*Sua tarefa*
Copie sem nenhuma alteração o trecho que vai da linha que contém "Bookmark localhost page with star icon" até a linha que contém "tap(308, 31)", incluindo ambas.

Entradas de um conjunto de dados:
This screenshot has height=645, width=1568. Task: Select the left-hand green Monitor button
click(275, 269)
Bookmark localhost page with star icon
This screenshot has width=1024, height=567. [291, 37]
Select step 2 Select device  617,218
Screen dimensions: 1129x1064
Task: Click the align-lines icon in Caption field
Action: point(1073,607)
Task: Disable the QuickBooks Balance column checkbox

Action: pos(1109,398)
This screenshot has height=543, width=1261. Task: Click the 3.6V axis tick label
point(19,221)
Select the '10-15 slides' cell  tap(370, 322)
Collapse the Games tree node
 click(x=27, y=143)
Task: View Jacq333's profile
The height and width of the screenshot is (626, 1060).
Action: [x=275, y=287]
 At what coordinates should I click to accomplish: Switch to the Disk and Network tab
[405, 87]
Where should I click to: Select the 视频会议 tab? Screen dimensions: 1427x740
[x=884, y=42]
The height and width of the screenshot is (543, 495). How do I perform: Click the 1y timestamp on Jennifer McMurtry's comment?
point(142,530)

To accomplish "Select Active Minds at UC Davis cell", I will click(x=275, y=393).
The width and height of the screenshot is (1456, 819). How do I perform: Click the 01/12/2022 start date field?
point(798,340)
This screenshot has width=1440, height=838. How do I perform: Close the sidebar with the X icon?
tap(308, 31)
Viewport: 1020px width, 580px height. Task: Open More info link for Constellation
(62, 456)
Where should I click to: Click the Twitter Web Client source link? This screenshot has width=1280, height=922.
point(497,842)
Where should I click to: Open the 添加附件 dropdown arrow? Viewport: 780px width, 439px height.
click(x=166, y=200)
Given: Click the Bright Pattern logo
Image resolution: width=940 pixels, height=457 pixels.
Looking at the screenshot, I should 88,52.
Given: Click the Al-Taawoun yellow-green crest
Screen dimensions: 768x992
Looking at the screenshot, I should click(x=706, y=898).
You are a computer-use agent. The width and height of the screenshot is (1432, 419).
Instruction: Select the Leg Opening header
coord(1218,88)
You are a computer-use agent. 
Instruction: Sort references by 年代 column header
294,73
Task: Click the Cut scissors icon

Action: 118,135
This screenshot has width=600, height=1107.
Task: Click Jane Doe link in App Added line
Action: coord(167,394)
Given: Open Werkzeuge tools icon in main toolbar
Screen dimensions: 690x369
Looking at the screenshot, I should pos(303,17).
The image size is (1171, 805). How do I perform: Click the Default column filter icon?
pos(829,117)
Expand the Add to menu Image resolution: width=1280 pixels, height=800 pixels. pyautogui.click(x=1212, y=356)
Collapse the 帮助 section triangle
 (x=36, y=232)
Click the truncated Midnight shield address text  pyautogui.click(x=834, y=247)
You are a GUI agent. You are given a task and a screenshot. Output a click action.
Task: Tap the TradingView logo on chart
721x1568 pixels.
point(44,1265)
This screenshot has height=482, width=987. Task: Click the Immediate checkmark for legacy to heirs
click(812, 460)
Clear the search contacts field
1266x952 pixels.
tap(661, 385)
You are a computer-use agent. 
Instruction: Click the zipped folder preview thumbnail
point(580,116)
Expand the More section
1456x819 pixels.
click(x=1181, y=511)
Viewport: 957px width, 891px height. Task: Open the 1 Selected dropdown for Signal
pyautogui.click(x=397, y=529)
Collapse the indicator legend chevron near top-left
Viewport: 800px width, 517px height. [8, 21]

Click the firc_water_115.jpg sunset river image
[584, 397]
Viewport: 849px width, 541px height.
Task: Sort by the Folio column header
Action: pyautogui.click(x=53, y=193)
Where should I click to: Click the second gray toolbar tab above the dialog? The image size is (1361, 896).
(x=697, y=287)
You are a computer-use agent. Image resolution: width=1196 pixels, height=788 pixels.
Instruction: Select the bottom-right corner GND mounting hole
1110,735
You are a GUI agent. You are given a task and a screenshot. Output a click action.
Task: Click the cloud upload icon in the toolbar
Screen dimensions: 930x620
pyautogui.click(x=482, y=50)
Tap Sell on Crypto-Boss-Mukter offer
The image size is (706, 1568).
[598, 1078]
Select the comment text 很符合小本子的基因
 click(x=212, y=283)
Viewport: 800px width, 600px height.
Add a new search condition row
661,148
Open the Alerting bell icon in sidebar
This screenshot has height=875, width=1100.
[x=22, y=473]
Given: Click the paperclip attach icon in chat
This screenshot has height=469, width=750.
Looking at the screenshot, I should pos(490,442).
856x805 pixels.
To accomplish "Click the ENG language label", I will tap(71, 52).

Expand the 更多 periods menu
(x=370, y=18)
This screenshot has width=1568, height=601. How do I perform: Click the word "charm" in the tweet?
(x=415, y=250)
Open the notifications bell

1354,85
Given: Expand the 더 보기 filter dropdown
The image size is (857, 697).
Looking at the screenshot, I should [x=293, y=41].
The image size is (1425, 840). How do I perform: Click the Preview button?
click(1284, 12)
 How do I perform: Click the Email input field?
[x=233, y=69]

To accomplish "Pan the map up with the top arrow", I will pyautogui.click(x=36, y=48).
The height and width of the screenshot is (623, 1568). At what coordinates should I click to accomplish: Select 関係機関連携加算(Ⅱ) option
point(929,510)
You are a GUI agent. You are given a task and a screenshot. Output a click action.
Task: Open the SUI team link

*Em resposta*
Bookmark localhost page with star icon
This screenshot has width=1024, height=567. [291, 37]
Select step 2 Select device  617,218
Screen dimensions: 1129x1064
Task: Click the align-lines icon in Caption field
Action: point(1073,607)
Task: Disable the QuickBooks Balance column checkbox

Action: pos(1109,398)
This screenshot has height=543, width=1261. Task: Click the 3.6V axis tick label
point(19,221)
Select the '10-15 slides' cell  tap(370, 322)
Collapse the Games tree node
 click(x=27, y=143)
Task: View Jacq333's profile
The height and width of the screenshot is (626, 1060).
Action: [x=275, y=287]
 At what coordinates should I click to accomplish: Switch to the Disk and Network tab
[405, 87]
Where should I click to: Select the 视频会议 tab? Screen dimensions: 1427x740
[x=884, y=42]
The height and width of the screenshot is (543, 495). How do I perform: Click the 1y timestamp on Jennifer McMurtry's comment?
point(142,530)

To accomplish "Select Active Minds at UC Davis cell", I will click(x=275, y=393).
The width and height of the screenshot is (1456, 819). How do I perform: Click the 01/12/2022 start date field?
point(798,340)
This screenshot has width=1440, height=838. How do I perform: Close the sidebar with the X icon?
tap(308, 31)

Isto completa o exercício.